[Dataset records]
Segment Open
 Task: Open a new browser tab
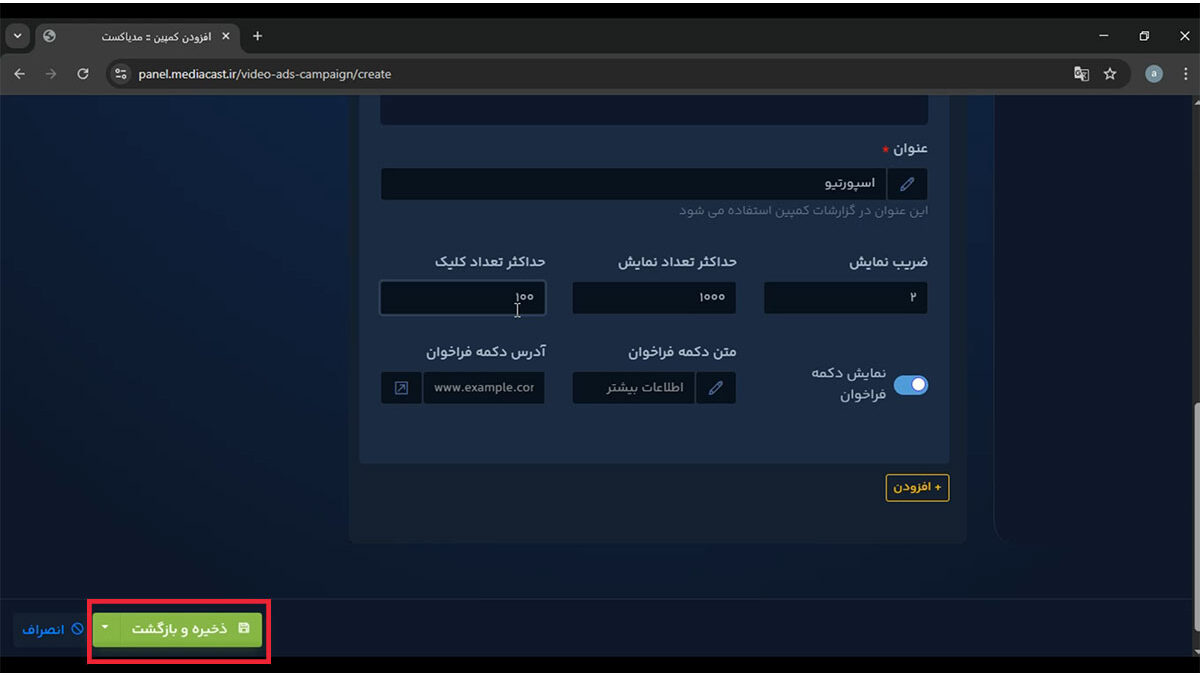257,36

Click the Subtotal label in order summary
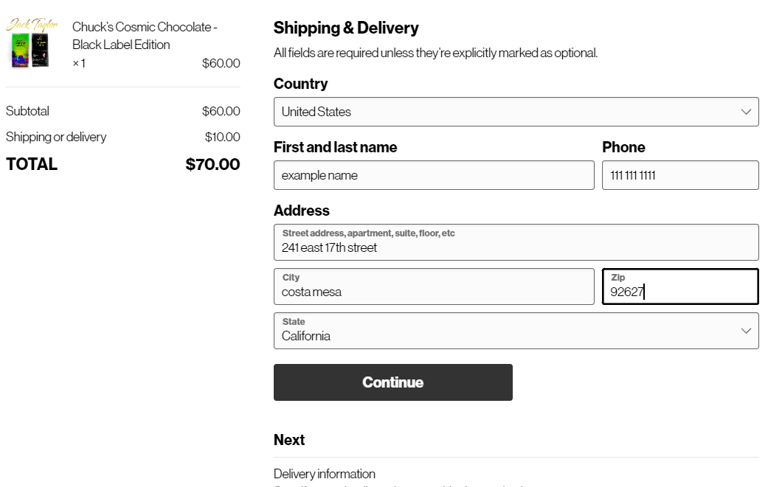(27, 111)
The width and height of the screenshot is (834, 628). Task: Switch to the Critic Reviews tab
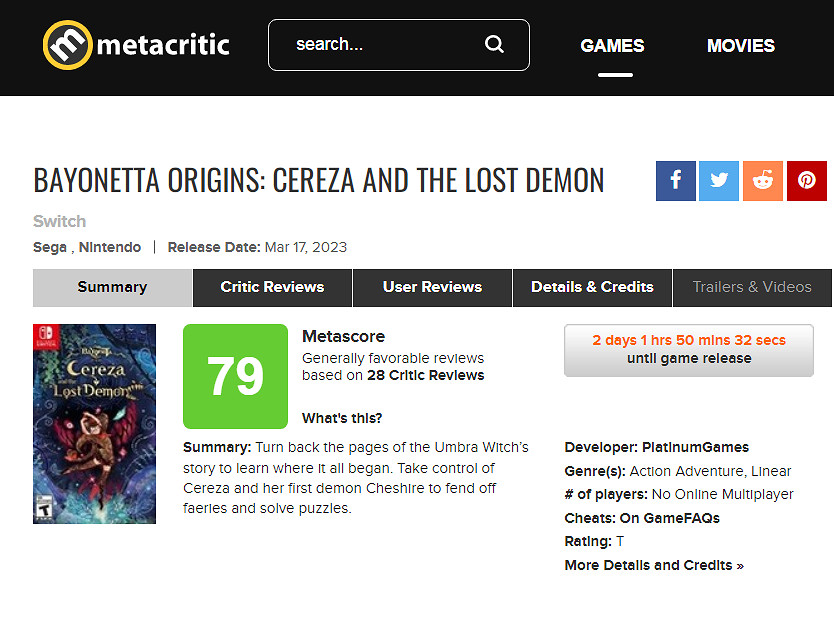[272, 287]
Segment Closed
Your task is to set down every entry exactly, leaving out any picture it contains.

 Task: Open a new browser tab
257,36

Click the Subtotal label in order summary
(27, 111)
The width and height of the screenshot is (834, 628). Task: Switch to the Critic Reviews tab
[272, 287]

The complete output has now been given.